Golden Horn Brass’ın müzik yolculuğu
2004 yılında Prof. Begüm Soydan tarafından kurulan Golden Horn Brass, Türkiye’nin ilk ve en uzun soluklu bakır nefesliler beşlisi olarak, klasik müzikten halk ezgilerine uzanan zengin repertuarıyla dinleyicileri büyülemeye devam ediyor.
Suzan Somalı Sönmez
ssomalisonmez@gmail.com
İngilizce’de pirinç anlamına gelen “Brass”, müzikte bakır ve çinko alaşımından yapılan nefesli çalgılar grubunu tanımlar. Bu alaşım hem dayanıklı hem de ses iletimi açısından çok uygun olduğu için tercih edilir. “Brass” çalgılar genellikle nefesle ve dudak titreşimiyle ses çıkarır. “Brass” ailesine dahil olan başlıca çalgılar trompet, French Horn olarak da anılan korno, trombon, tuba, euphonium, cornet ve genellikle bando müziklerinde kullanılan sousaphone. Bu çalgılar genellikle orkestralarda, bandolarda, caz gruplarında ve brass topluluğu gibi özel gruplarda kullanılır. “Brass Ensemble” yani Brass toplulukları ise genellikle 5 kişilik olur ve iki trompet, bir korno, bir Trombon ve bir tubadan oluşur. Golden Horn Brass gibi gruplar bu yapıya sahiptir ve klasik müzikten caz’a kadar geniş bir repertuarla sahne alırlar.

Malzeme:
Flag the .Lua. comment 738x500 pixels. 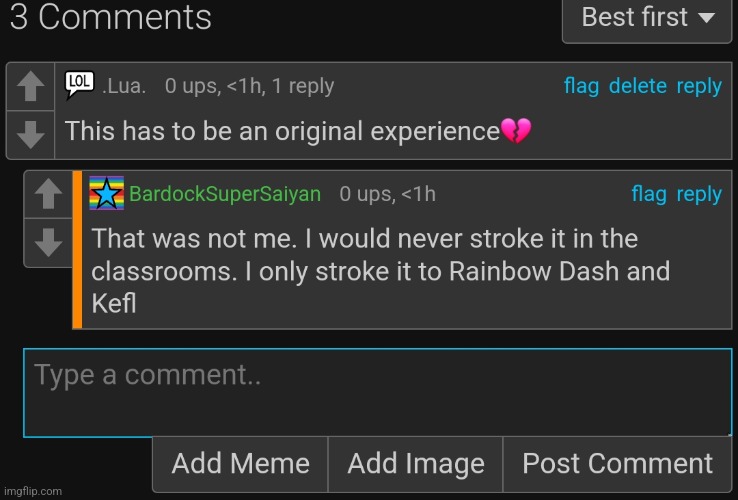tap(581, 87)
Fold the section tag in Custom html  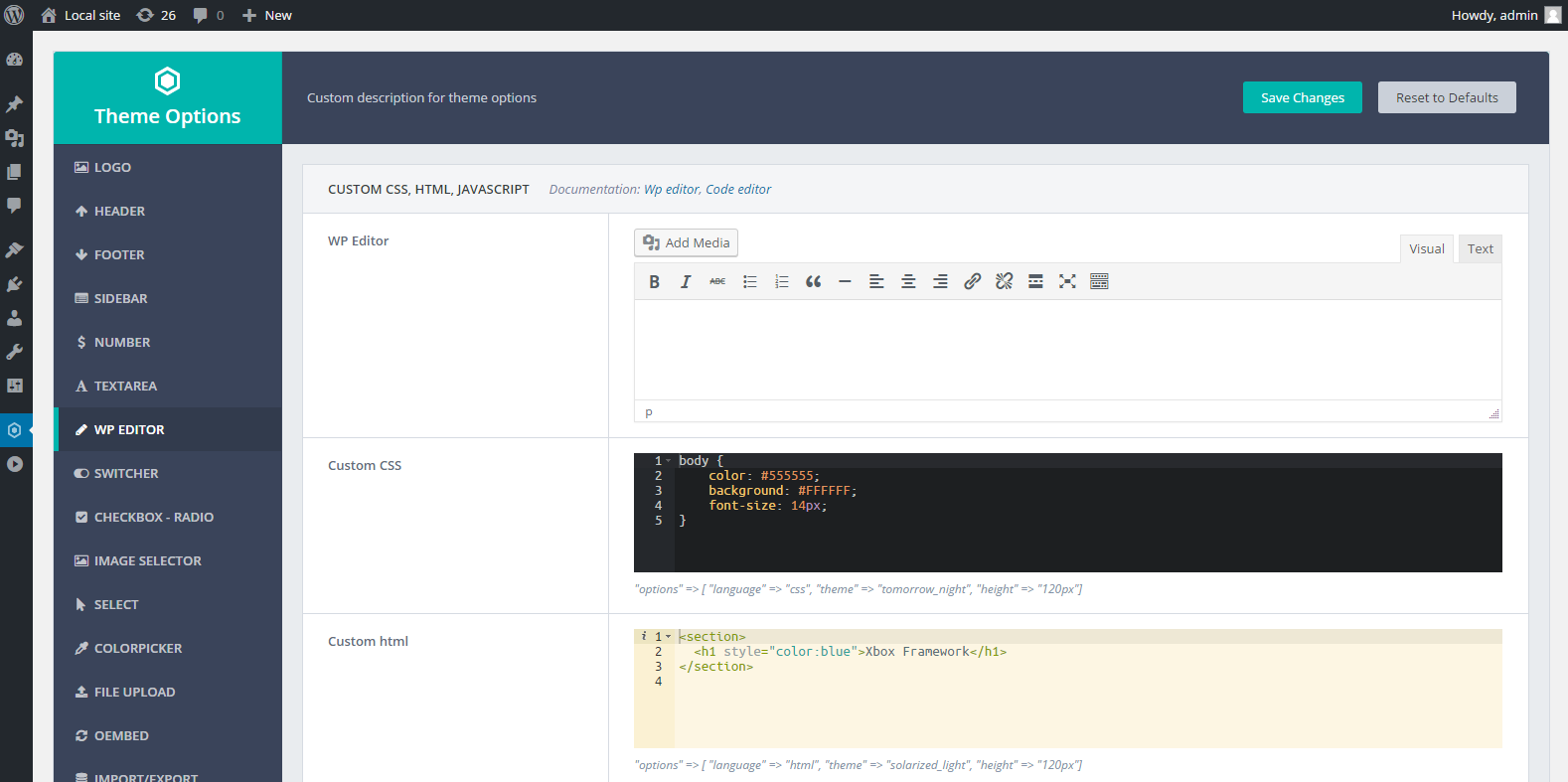[x=669, y=637]
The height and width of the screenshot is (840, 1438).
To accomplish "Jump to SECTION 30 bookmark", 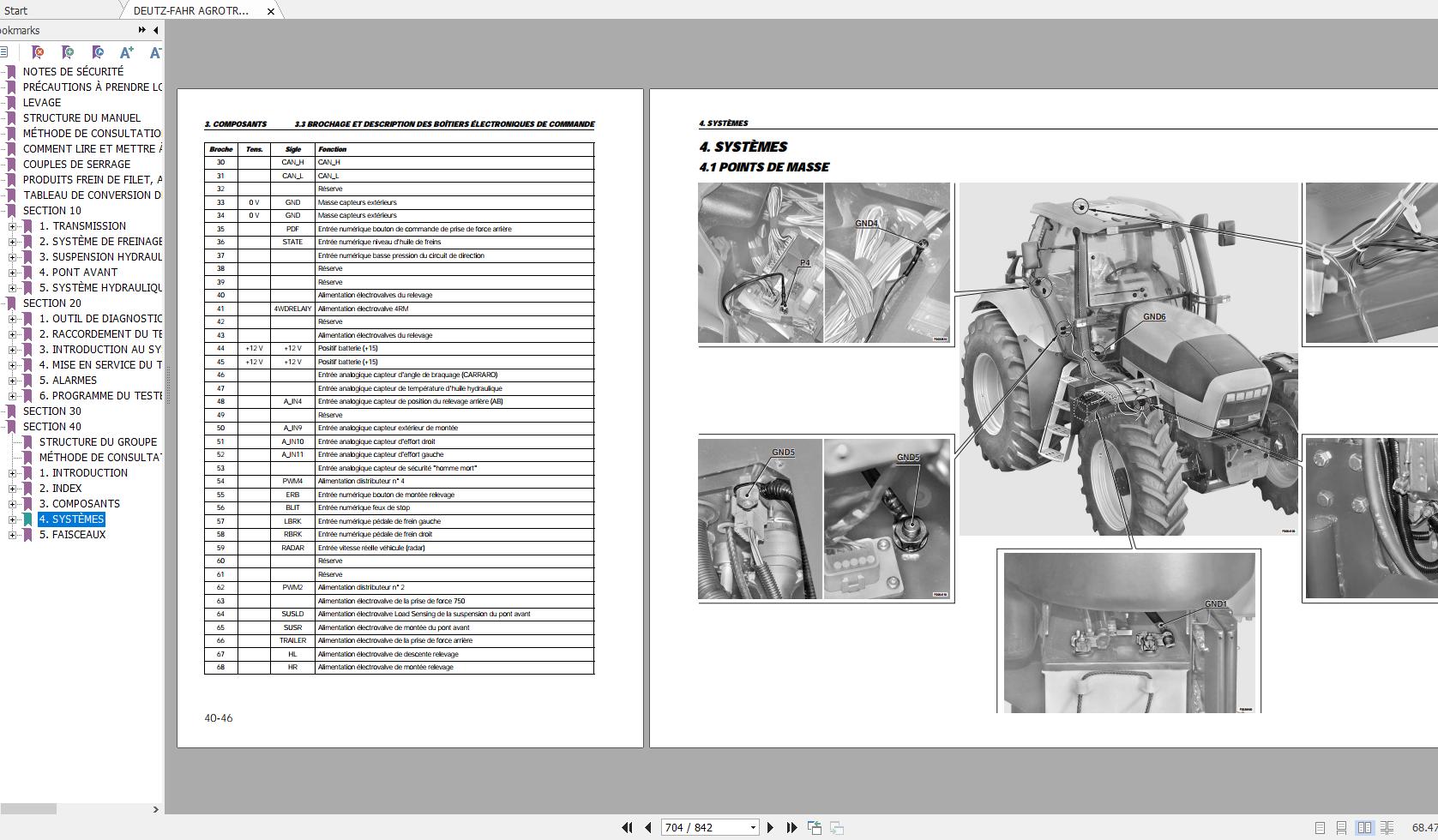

Verilen Yönerge:
Seçilen bölümün "Suzan Somalı Sönmez" sözcüklerini içeren yerle açılıp "repertuarla sahne alırlar." ile kapanan kısmını, "korno" yerine "boru" koyarak yeniden yazın.

Yanıt Aşağıda:
Suzan Somalı Sönmez
ssomalisonmez@gmail.com
İngilizce’de pirinç anlamına gelen “Brass”, müzikte bakır ve çinko alaşımından yapılan nefesli çalgılar grubunu tanımlar. Bu alaşım hem dayanıklı hem de ses iletimi açısından çok uygun olduğu için tercih edilir. “Brass” çalgılar genellikle nefesle ve dudak titreşimiyle ses çıkarır. “Brass” ailesine dahil olan başlıca çalgılar trompet, French Horn olarak da anılan boru, trombon, tuba, euphonium, cornet ve genellikle bando müziklerinde kullanılan sousaphone. Bu çalgılar genellikle orkestralarda, bandolarda, caz gruplarında ve brass topluluğu gibi özel gruplarda kullanılır. “Brass Ensemble” yani Brass toplulukları ise genellikle 5 kişilik olur ve iki trompet, bir boru, bir Trombon ve bir tubadan oluşur. Golden Horn Brass gibi gruplar bu yapıya sahiptir ve klasik müzikten caz’a kadar geniş bir repertuarla sahne alırlar.